Mohamad Hasan - Sekolah Gratis

Mohamad Hasan XI IPS 3
            Minggu lalu tepatnya 22-27 Januari angkatan Heksadraga SMA Labschool Kebayoran mlakukan studi lapangan. Studi lapangan adalah salah satu kegiatan dimana melakukan pembelajaran tetapi tidak di dalam kelas tetapi langsung mengunjungi objek nya. Saat itu aku melakukan studi lapangan di kota Surabaya, Malang, dan Batu.
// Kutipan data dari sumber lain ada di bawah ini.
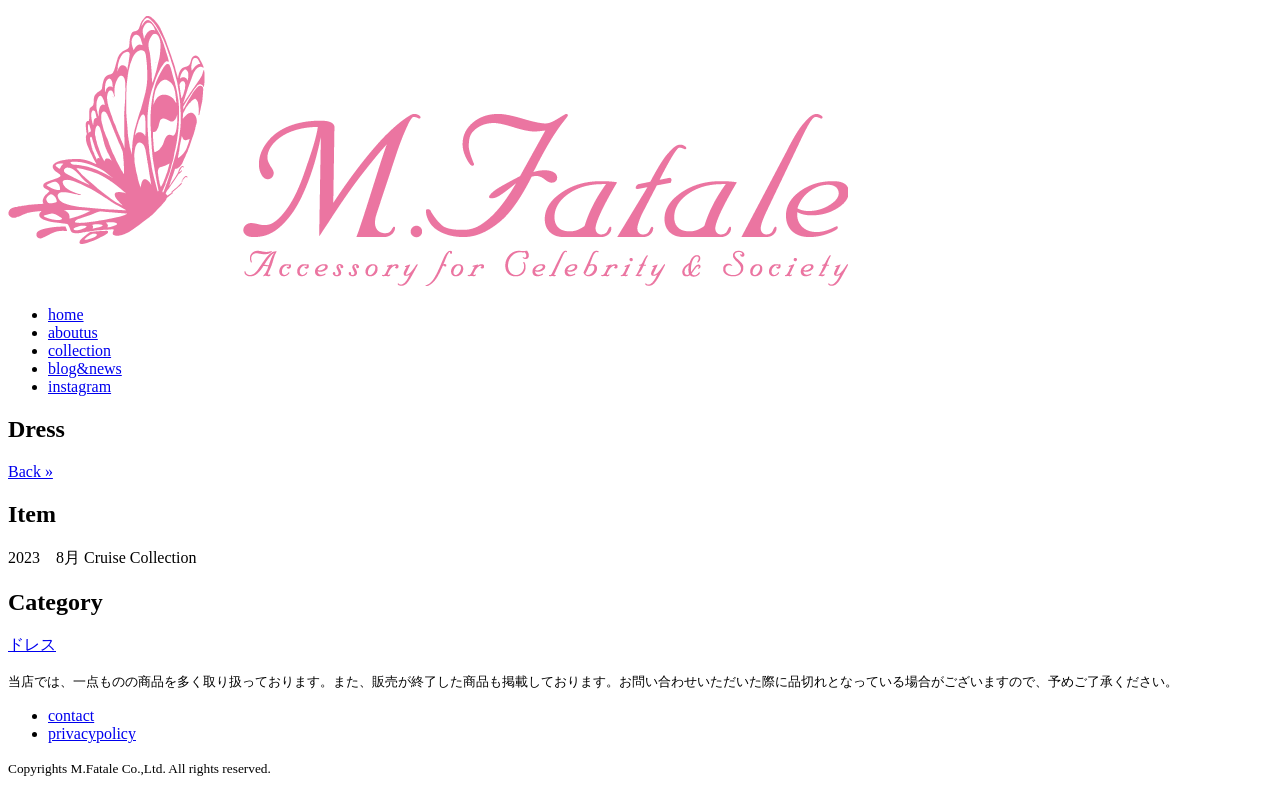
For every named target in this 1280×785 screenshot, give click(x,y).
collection (79, 350)
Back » (30, 471)
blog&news (85, 368)
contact (71, 715)
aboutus (73, 332)
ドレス (32, 644)
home (66, 314)
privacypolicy (92, 733)
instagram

            Banyak sekali tempat-tempat menarik yang aku kunjungi saat studi lapangan. Mulai dari berkunjung ke sarana pendidikan seperti universitas negeri ternama hingga ke museum. Diantara hal-hal menarik itu ada satu pengalaman yang tidak bisa aku lupakan dan melekat terus. Hal itu terjadi ketika aku mengunjungi salah satu sekolah swasta gratis di Kota Batu yaitu SMAS Selamat Pagi Indonesia. Awalnya aku pikir buat apa kita harus ke sekolah itu paling hanya "gabut" saja bahasa milenial nya. Ternyata itu semua sirna ketika rombongan bus angkatan Heksadraga tiba di sekolah ini. Siswa-siswi disini sangat ramah dalam menyambut tamu dan yang membuat aku terpukau adalah bangunan sekolahnya yang besar seperti Universal Studios Singapore. Ketika masuk melewati beberapa tempat aku disapa oleh murid disini layaknya tidak seperti pertemuan murid antar sekolah yang berbeda. Setelah masuk aku pun mendengarkan kepala sekolah dari SMAS Selamat Pagi Indonesia memberi pidato. Disaat itu aku terkejut karena berdasarkan cerita dari sang ibu kepala sekolah bahwa murid-murid disini berasal dari berbagai penjuru Indonesia dari Sabang sampai Merauke. Hal itu membuat aku terharu dikarenakan ternyata sekolah ini diperuntukan untuk anak yang sudah tidak mempunyai orang tua atau anak yatim piatu. Betapa mulia nya orang yang mendirikan sekolah ini dnegan memberikan dana gratis, tempat tinggal serta pendidikan yang mumpuni.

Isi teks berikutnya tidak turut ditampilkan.